-------- RAW DATA
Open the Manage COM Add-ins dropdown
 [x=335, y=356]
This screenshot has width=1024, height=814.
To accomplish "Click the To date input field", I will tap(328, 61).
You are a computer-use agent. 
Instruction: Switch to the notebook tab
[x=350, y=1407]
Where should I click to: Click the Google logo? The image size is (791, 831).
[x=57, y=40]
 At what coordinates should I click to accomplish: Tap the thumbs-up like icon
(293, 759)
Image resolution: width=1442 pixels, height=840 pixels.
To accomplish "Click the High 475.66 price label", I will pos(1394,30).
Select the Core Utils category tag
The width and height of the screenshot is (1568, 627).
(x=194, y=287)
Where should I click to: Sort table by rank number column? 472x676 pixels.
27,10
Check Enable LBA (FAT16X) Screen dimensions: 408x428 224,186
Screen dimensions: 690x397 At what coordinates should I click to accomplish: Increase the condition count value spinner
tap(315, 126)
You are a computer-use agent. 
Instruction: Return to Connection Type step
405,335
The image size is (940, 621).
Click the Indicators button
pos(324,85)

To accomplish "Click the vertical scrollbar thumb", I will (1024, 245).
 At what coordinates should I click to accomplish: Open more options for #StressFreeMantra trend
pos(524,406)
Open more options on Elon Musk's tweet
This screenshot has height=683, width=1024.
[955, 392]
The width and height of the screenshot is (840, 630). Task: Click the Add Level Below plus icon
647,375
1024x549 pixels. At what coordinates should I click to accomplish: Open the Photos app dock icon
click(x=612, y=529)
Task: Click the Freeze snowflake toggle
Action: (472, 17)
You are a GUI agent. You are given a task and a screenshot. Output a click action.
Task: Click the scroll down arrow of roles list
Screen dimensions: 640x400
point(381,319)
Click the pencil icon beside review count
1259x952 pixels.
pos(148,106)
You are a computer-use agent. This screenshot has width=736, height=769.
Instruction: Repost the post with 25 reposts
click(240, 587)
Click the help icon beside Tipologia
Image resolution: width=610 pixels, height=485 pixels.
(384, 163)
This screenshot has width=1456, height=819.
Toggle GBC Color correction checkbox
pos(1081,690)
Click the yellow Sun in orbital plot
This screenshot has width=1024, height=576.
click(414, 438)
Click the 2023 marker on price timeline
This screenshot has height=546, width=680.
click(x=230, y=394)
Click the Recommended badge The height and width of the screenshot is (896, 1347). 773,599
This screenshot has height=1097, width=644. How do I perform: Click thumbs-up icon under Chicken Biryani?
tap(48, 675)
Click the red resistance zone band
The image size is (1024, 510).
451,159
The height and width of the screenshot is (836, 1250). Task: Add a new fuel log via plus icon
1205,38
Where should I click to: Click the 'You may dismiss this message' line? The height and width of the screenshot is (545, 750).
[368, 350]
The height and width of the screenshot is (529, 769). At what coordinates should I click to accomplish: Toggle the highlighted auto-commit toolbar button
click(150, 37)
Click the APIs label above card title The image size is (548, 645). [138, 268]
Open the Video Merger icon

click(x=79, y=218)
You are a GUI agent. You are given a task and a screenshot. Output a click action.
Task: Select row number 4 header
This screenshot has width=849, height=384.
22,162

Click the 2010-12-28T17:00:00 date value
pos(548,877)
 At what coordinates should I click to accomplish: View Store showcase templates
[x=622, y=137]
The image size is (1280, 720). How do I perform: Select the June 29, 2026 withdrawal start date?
----------------
REQUIREMENT: Return the entries above exactly as they were written.

EXERCISE SOLUTION:
Open the Manage COM Add-ins dropdown
 [x=335, y=356]
This screenshot has width=1024, height=814.
To accomplish "Click the To date input field", I will tap(328, 61).
You are a computer-use agent. 
Instruction: Switch to the notebook tab
[x=350, y=1407]
Where should I click to: Click the Google logo? The image size is (791, 831).
[x=57, y=40]
 At what coordinates should I click to accomplish: Tap the thumbs-up like icon
(293, 759)
Image resolution: width=1442 pixels, height=840 pixels.
To accomplish "Click the High 475.66 price label", I will pos(1394,30).
Select the Core Utils category tag
The width and height of the screenshot is (1568, 627).
(x=194, y=287)
Where should I click to: Sort table by rank number column? 472x676 pixels.
27,10
Check Enable LBA (FAT16X) Screen dimensions: 408x428 224,186
Screen dimensions: 690x397 At what coordinates should I click to accomplish: Increase the condition count value spinner
tap(315, 126)
You are a computer-use agent. 
Instruction: Return to Connection Type step
405,335
The image size is (940, 621).
Click the Indicators button
pos(324,85)

To accomplish "Click the vertical scrollbar thumb", I will (1024, 245).
 At what coordinates should I click to accomplish: Open more options for #StressFreeMantra trend
pos(524,406)
Open more options on Elon Musk's tweet
This screenshot has height=683, width=1024.
[955, 392]
The width and height of the screenshot is (840, 630). Task: Click the Add Level Below plus icon
647,375
1024x549 pixels. At what coordinates should I click to accomplish: Open the Photos app dock icon
click(x=612, y=529)
Task: Click the Freeze snowflake toggle
Action: (472, 17)
You are a GUI agent. You are given a task and a screenshot. Output a click action.
Task: Click the scroll down arrow of roles list
Screen dimensions: 640x400
point(381,319)
Click the pencil icon beside review count
1259x952 pixels.
pos(148,106)
You are a computer-use agent. This screenshot has width=736, height=769.
Instruction: Repost the post with 25 reposts
click(240, 587)
Click the help icon beside Tipologia
Image resolution: width=610 pixels, height=485 pixels.
(384, 163)
This screenshot has width=1456, height=819.
Toggle GBC Color correction checkbox
pos(1081,690)
Click the yellow Sun in orbital plot
This screenshot has width=1024, height=576.
click(414, 438)
Click the 2023 marker on price timeline
This screenshot has height=546, width=680.
click(x=230, y=394)
Click the Recommended badge The height and width of the screenshot is (896, 1347). 773,599
This screenshot has height=1097, width=644. How do I perform: Click thumbs-up icon under Chicken Biryani?
tap(48, 675)
Click the red resistance zone band
The image size is (1024, 510).
451,159
The height and width of the screenshot is (836, 1250). Task: Add a new fuel log via plus icon
1205,38
Where should I click to: Click the 'You may dismiss this message' line? The height and width of the screenshot is (545, 750).
[368, 350]
The height and width of the screenshot is (529, 769). At what coordinates should I click to accomplish: Toggle the highlighted auto-commit toolbar button
click(150, 37)
Click the APIs label above card title The image size is (548, 645). [138, 268]
Open the Video Merger icon

click(x=79, y=218)
You are a GUI agent. You are given a task and a screenshot. Output a click action.
Task: Select row number 4 header
This screenshot has width=849, height=384.
22,162

Click the 2010-12-28T17:00:00 date value
pos(548,877)
 At what coordinates should I click to accomplish: View Store showcase templates
[x=622, y=137]
The image size is (1280, 720). How do I perform: Select the June 29, 2026 withdrawal start date?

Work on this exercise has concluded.